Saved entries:
+ + + + +

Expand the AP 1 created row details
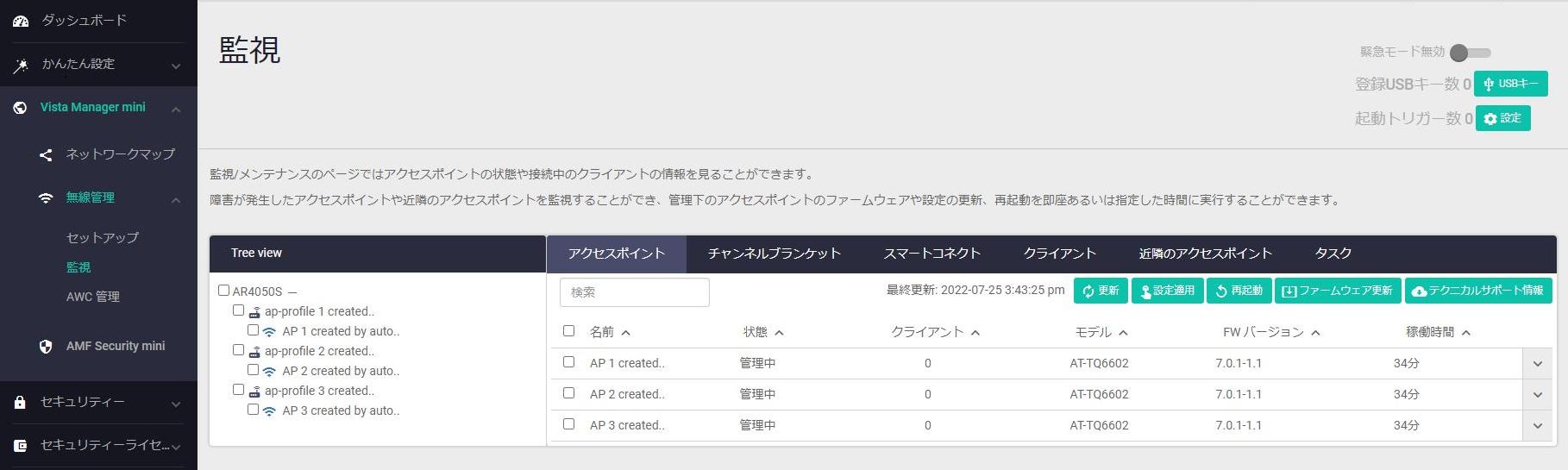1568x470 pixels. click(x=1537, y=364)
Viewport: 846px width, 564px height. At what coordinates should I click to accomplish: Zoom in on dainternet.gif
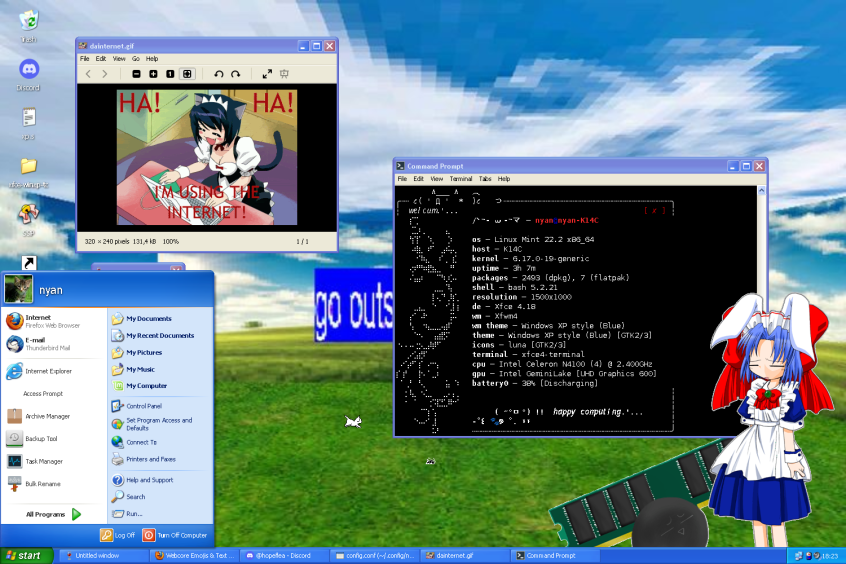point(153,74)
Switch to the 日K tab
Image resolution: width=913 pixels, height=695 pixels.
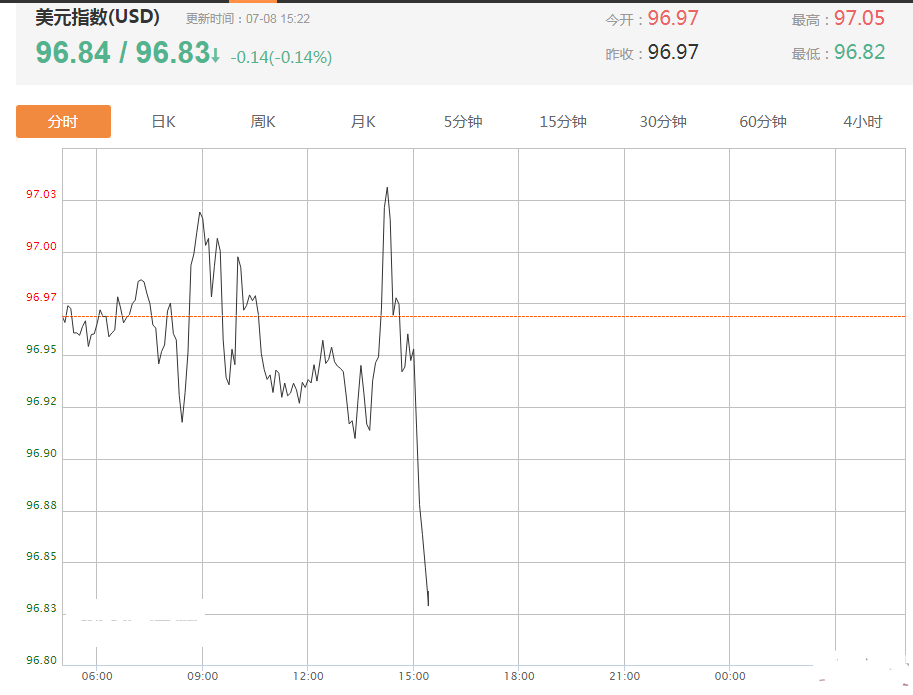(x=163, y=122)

+ + + + +

Without the pictures, return each entry exactly as given.

Expand the AP 1 created row details
1568x470 pixels. click(x=1537, y=364)
Viewport: 846px width, 564px height. At what coordinates should I click to accomplish: Zoom in on dainternet.gif
point(153,74)
Switch to the 日K tab
Image resolution: width=913 pixels, height=695 pixels.
(x=163, y=122)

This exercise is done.